Read the data below. Every line holding the string "candlestick" must be copied.
BEGIN SUPPLIED INFORMATION
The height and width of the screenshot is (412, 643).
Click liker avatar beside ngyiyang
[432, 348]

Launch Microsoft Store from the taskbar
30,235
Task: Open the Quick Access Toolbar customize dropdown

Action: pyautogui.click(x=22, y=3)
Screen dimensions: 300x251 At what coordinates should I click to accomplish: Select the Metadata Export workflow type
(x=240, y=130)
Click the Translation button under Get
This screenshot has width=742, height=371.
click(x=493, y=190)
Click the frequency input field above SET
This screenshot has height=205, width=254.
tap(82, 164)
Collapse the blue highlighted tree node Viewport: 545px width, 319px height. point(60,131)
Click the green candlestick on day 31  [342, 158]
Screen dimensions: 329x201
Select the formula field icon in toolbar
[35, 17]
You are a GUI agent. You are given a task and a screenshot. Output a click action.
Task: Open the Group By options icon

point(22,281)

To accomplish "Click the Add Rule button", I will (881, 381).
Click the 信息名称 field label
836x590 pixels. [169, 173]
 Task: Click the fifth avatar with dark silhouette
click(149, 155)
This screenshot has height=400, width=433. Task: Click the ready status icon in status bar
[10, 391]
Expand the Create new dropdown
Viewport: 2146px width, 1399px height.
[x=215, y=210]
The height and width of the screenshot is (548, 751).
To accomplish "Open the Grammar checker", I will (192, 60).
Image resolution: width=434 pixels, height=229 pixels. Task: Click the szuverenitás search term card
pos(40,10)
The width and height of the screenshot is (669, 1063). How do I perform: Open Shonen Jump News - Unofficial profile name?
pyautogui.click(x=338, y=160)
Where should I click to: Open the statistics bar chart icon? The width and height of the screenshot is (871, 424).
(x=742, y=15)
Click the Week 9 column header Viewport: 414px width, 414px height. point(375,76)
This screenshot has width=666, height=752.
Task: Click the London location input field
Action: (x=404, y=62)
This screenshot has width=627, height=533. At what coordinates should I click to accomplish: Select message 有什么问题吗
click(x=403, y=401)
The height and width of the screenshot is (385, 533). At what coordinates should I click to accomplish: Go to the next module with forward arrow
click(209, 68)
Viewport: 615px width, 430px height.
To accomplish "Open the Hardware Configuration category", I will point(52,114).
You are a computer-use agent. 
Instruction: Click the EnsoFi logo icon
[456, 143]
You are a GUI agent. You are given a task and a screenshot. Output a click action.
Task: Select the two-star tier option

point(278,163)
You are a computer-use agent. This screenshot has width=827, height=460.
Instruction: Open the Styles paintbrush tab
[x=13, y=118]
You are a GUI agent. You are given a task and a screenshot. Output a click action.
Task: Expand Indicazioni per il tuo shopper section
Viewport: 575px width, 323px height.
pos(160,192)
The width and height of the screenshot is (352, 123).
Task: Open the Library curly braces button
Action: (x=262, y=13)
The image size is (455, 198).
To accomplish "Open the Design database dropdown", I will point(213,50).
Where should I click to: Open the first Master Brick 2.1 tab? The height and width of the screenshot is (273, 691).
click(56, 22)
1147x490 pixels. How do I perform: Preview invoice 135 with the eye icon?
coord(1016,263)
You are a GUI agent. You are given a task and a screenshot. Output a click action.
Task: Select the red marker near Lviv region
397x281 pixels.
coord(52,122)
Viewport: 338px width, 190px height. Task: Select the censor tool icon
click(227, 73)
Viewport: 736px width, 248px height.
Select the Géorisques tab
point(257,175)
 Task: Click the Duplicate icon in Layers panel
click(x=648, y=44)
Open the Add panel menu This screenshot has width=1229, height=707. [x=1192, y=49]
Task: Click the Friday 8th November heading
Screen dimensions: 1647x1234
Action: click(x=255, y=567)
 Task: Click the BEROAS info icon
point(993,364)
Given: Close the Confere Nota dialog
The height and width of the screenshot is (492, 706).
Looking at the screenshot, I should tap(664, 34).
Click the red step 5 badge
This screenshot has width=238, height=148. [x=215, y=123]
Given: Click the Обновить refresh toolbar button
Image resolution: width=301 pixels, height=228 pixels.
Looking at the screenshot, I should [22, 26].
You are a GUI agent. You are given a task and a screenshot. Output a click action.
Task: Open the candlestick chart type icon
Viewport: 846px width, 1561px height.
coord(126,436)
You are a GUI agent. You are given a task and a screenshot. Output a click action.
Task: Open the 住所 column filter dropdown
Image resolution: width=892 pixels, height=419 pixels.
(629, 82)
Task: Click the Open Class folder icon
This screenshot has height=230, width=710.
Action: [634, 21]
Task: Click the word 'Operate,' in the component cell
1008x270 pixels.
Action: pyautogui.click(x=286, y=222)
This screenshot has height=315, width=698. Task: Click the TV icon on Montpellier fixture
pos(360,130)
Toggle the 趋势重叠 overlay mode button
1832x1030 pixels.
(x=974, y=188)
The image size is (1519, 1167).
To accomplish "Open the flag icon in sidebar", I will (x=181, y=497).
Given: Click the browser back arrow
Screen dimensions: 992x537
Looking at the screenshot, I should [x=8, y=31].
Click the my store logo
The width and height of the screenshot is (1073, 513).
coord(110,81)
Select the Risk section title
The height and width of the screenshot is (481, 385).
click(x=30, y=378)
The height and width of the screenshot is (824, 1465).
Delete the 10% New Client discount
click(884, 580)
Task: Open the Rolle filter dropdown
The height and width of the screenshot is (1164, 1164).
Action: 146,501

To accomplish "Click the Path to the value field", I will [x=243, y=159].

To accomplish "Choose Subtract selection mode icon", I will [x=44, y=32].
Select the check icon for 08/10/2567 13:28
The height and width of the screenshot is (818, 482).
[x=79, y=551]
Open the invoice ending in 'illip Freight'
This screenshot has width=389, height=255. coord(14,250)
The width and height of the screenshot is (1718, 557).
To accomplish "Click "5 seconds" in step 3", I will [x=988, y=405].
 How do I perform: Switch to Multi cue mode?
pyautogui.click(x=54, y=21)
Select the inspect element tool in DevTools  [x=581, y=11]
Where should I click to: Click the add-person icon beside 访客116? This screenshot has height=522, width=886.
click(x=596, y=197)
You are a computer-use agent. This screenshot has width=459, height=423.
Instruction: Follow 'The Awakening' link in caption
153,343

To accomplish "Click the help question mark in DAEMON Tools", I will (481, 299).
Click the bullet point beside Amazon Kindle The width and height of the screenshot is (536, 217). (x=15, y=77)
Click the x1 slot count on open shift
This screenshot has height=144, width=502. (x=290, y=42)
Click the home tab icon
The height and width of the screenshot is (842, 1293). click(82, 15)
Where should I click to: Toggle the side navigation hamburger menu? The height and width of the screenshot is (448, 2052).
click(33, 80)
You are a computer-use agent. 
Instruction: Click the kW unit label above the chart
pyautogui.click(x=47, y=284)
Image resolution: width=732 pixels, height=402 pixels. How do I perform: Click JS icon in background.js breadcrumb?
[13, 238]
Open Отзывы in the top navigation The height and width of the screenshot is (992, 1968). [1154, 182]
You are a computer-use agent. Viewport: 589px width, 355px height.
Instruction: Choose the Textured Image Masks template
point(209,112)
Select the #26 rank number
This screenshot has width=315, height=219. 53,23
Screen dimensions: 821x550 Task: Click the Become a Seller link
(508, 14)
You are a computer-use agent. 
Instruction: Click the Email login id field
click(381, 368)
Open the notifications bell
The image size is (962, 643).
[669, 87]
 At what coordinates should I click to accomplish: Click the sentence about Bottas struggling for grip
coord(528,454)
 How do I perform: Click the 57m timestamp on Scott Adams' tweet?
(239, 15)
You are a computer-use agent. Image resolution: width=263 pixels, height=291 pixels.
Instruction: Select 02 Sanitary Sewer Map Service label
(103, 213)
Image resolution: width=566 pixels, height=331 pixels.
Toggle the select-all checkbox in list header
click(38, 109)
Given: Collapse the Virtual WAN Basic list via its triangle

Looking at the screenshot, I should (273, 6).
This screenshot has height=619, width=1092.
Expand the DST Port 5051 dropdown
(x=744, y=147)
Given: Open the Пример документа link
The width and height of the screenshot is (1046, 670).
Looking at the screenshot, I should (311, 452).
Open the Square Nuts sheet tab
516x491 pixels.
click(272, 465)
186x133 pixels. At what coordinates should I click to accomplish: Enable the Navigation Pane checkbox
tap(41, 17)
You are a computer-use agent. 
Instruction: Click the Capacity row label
END SUPPLIED INFORMATION
*TASK ANSWER*:
Click the green candlestick on day 31  [342, 158]
Task: Open the candlestick chart type icon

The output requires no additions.